● EXERCISE DESCRIPTION
Reproduce from the records below, with no pictures, exactly the lines between the one containing "You are a GUI" and the one containing "Given: Open the", inclusive.

● EXTRACTED MATERIAL
*** Begin section ***
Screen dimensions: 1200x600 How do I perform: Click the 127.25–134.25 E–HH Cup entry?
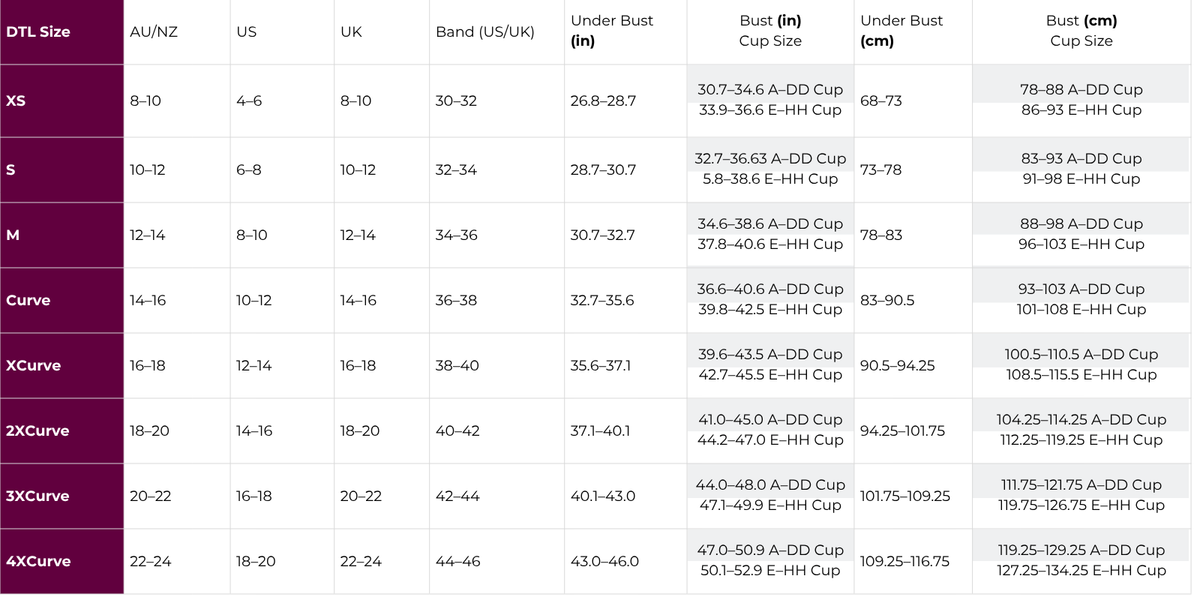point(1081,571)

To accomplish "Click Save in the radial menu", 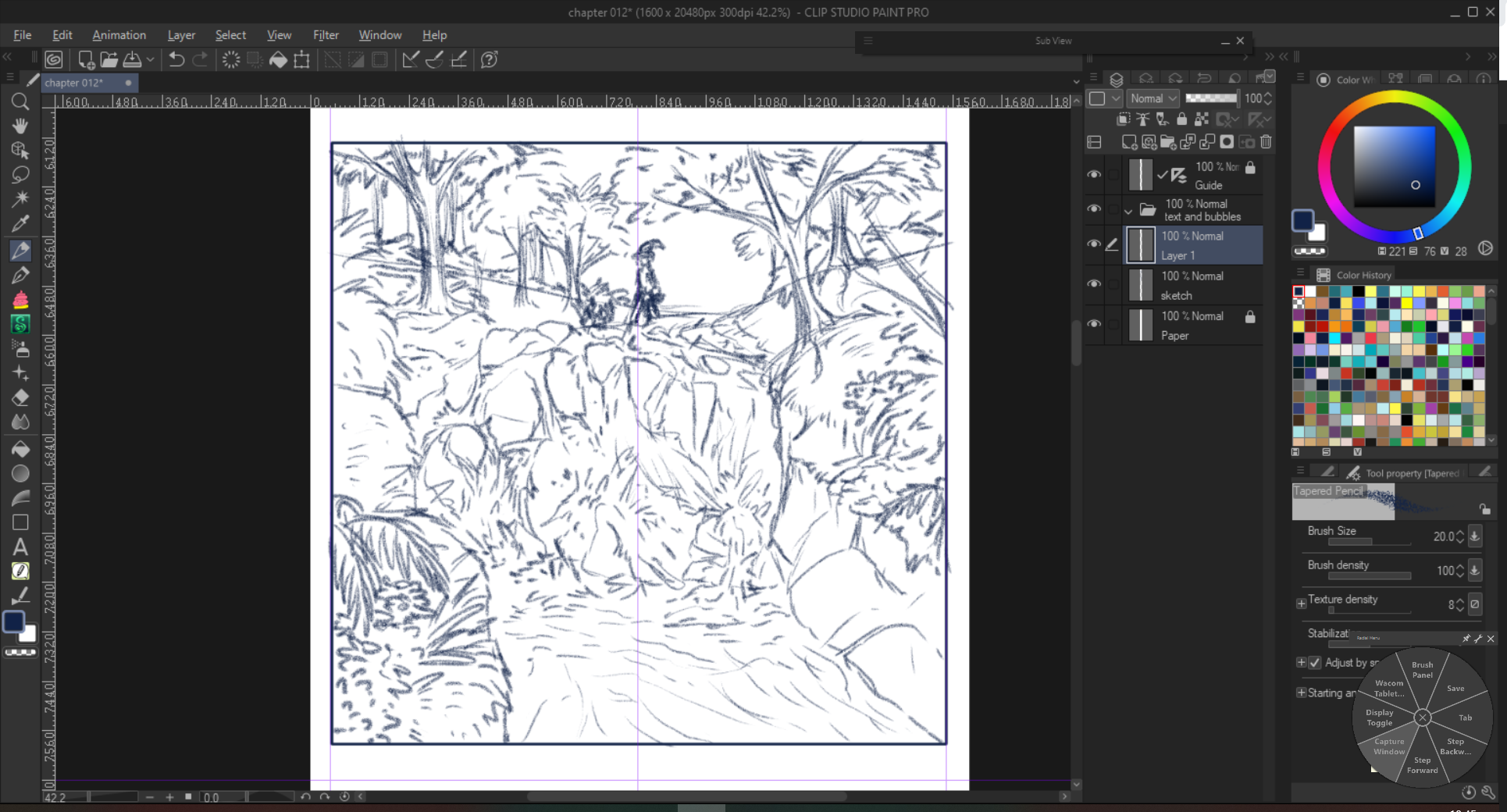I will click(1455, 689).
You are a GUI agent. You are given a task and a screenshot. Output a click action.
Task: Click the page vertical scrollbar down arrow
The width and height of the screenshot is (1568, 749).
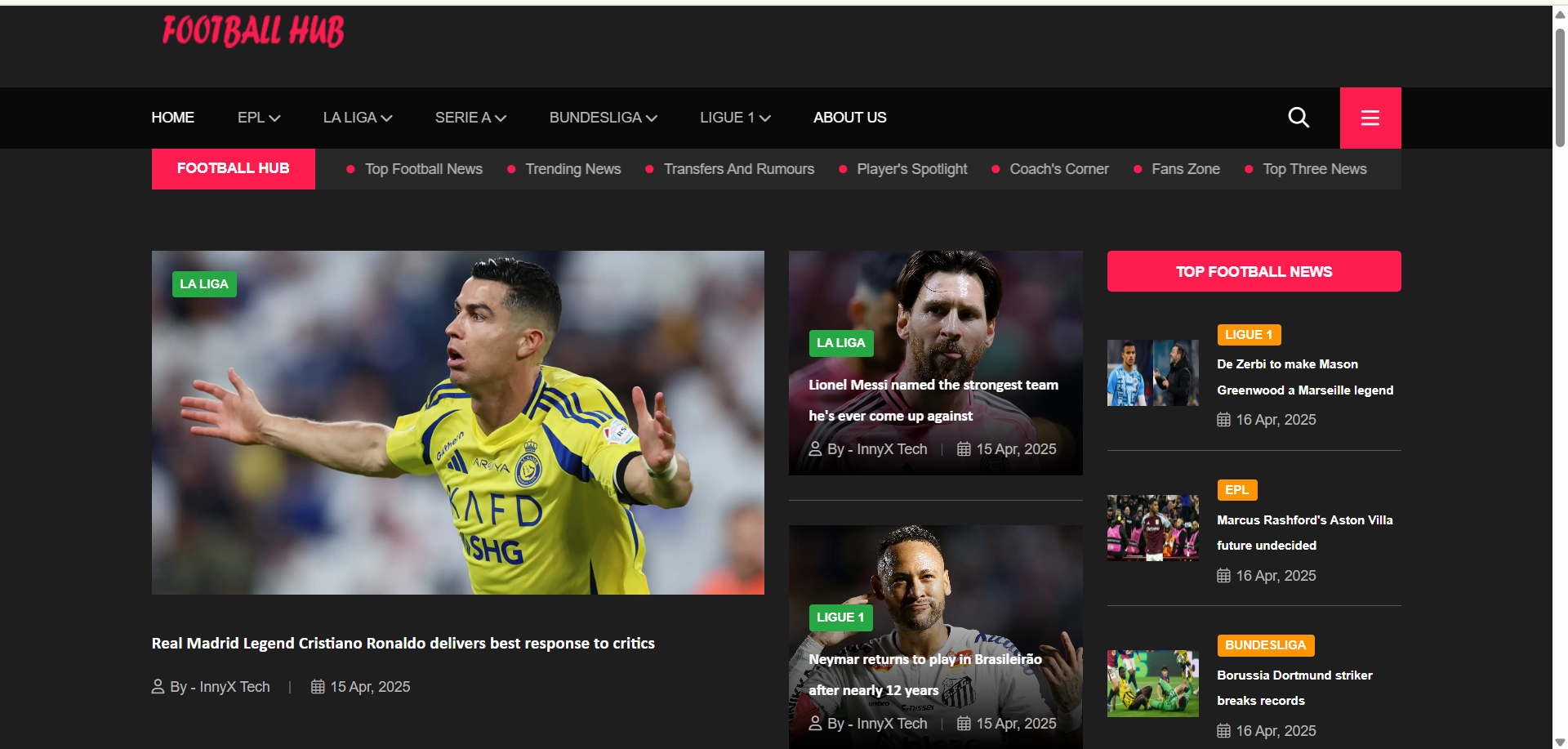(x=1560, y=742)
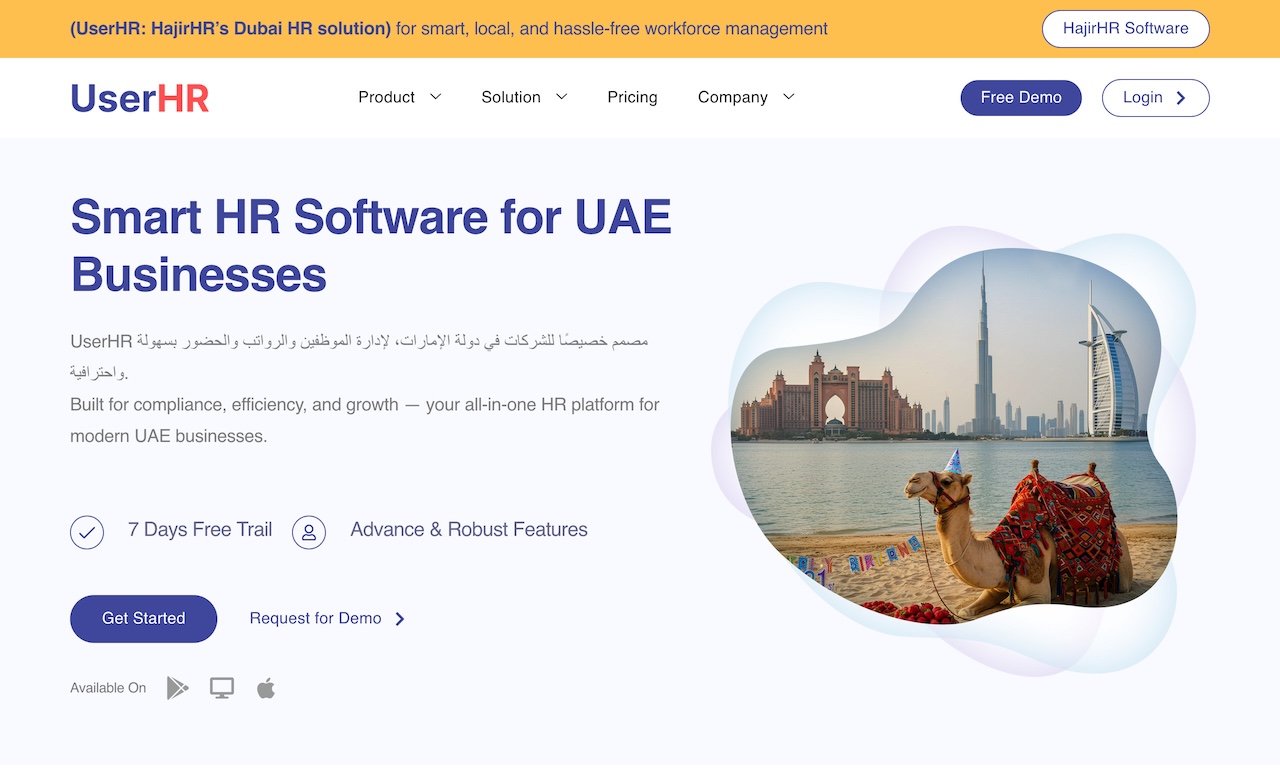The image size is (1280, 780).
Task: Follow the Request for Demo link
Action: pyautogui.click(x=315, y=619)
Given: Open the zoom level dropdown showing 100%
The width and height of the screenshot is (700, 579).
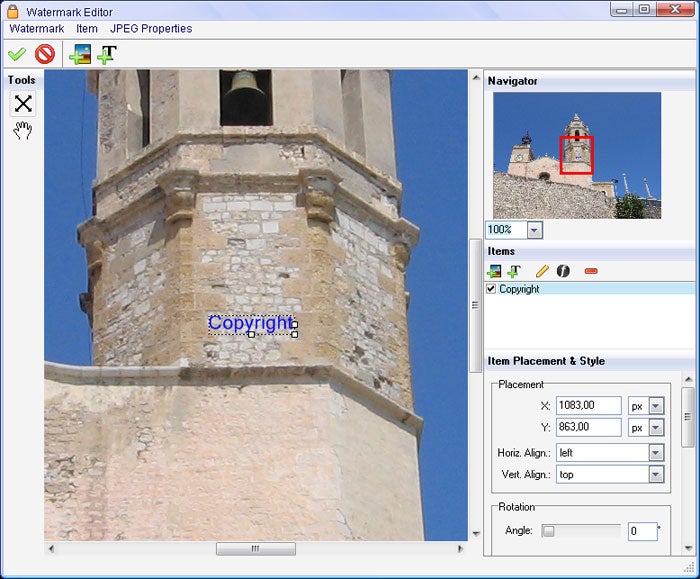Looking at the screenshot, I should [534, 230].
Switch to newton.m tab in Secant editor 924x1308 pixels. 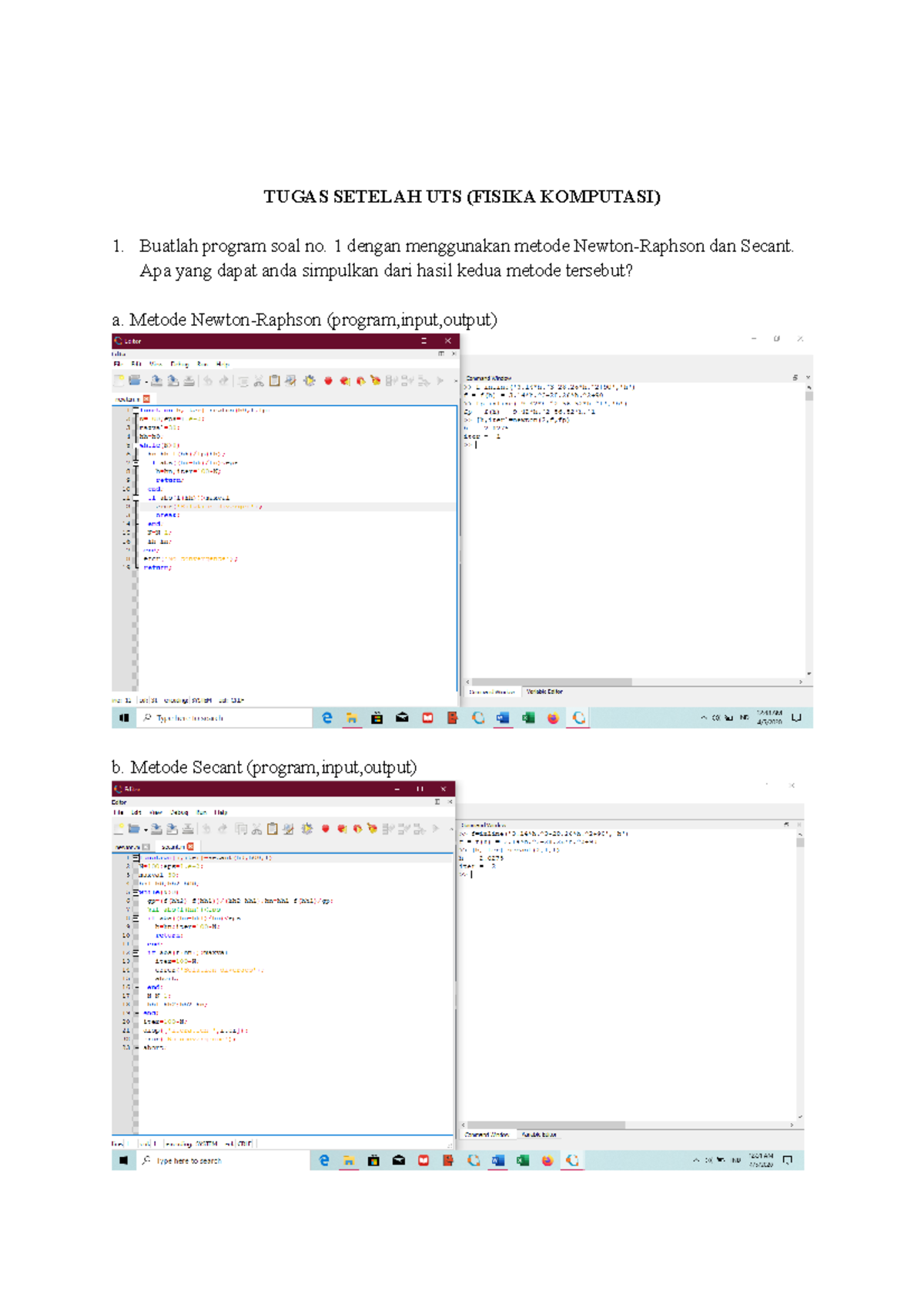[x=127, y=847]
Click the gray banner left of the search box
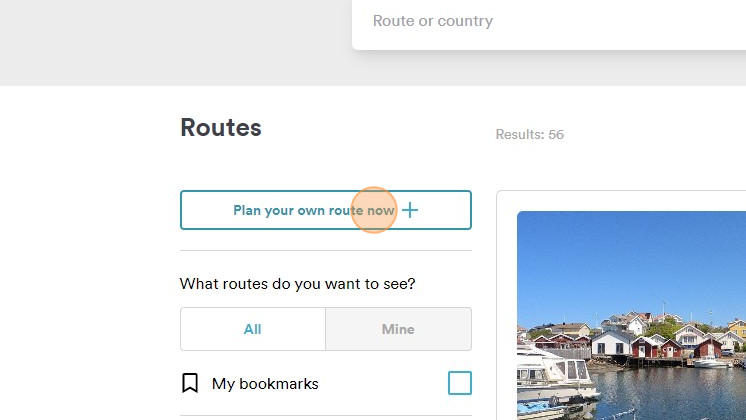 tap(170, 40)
*** End section ***
● THE COMPLETED TASK
You are a GUI agent. You are given a task and a screenshot. Output a click action.
Task: Click the page vertical scrollbar down arrow
The width and height of the screenshot is (1568, 749).
(x=1560, y=742)
The image size is (1280, 780).
Task: Follow the Request for Demo link
Action: pyautogui.click(x=315, y=619)
Given: Open the zoom level dropdown showing 100%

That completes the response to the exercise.